--- START OF Excerpted data ---

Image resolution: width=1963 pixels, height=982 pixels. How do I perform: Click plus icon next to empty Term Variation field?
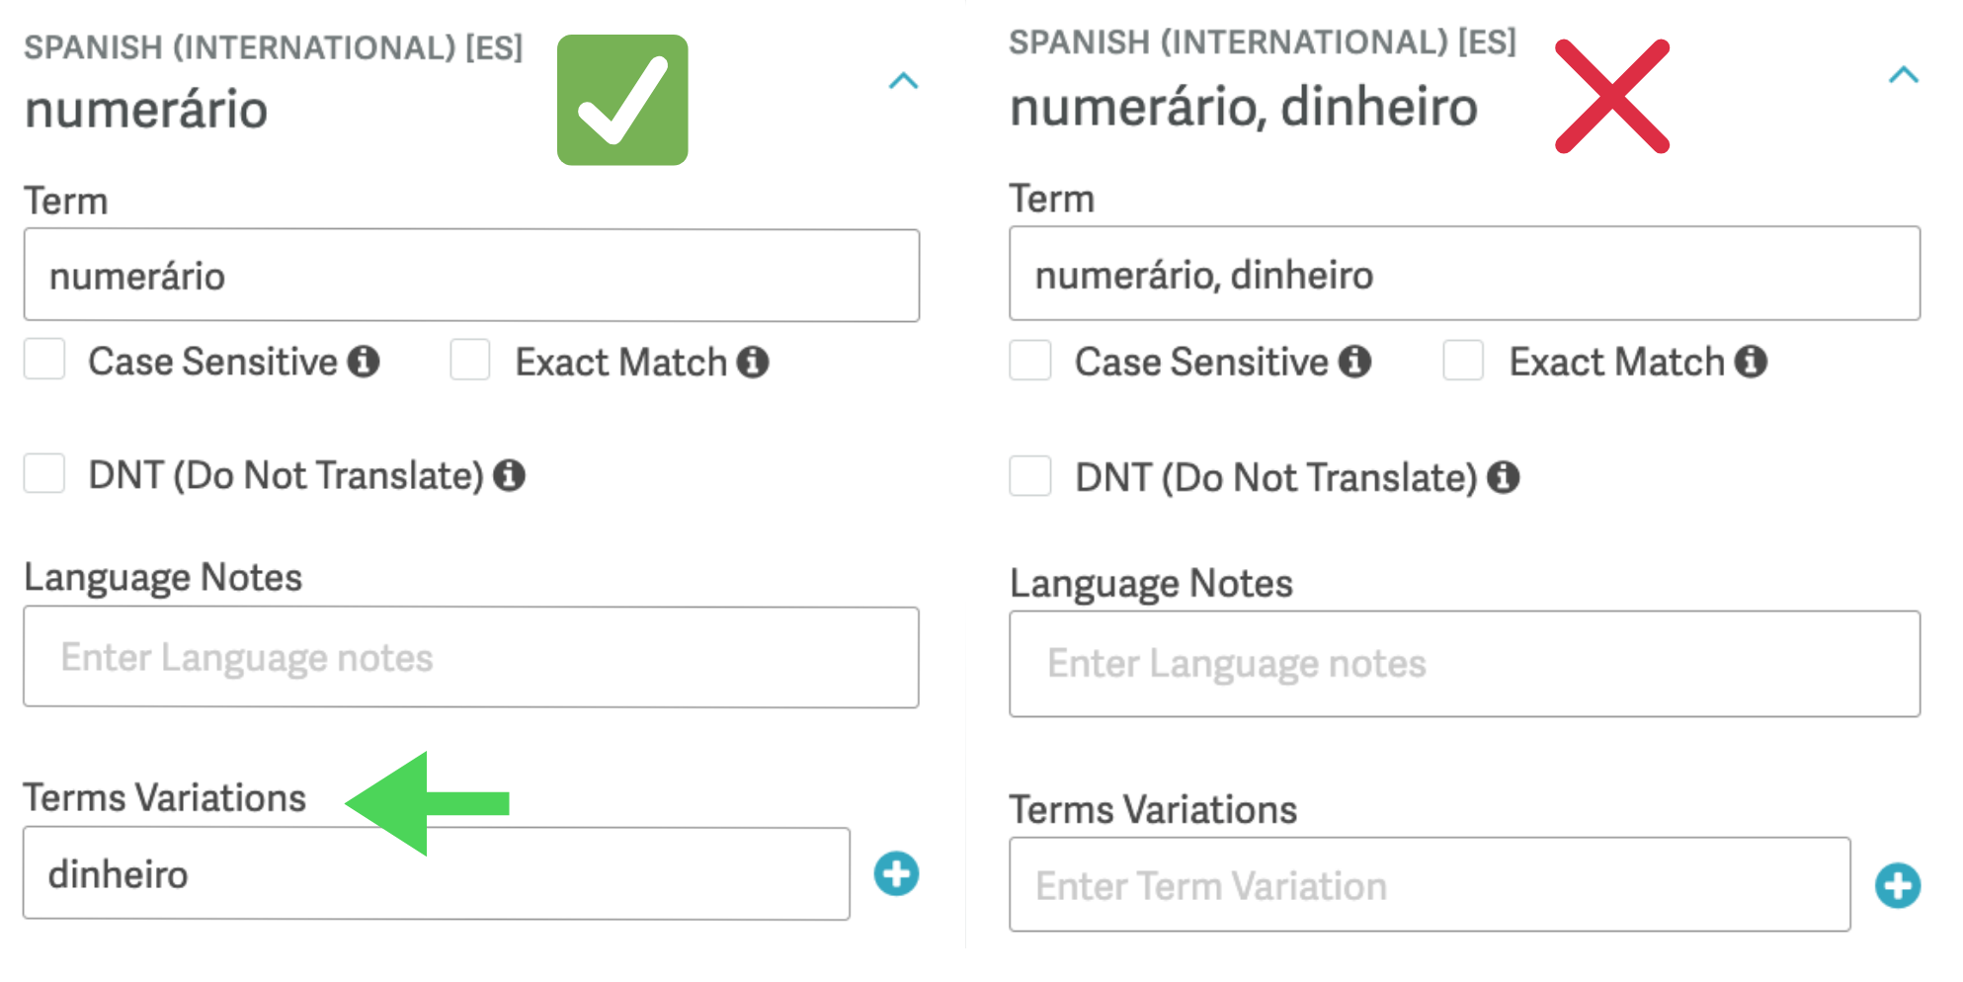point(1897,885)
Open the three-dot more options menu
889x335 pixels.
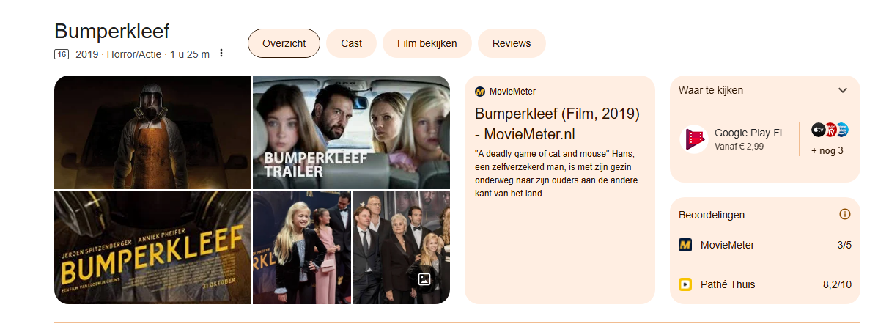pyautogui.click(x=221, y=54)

--- END OF Excerpted data ---

Output the lines exactly as they appear, starting at the line containing "Open the three-dot more options menu" and continuing through the last row. Leave the pictures out of your answer.

[Task answer]
Open the three-dot more options menu
889x335 pixels.
pyautogui.click(x=221, y=54)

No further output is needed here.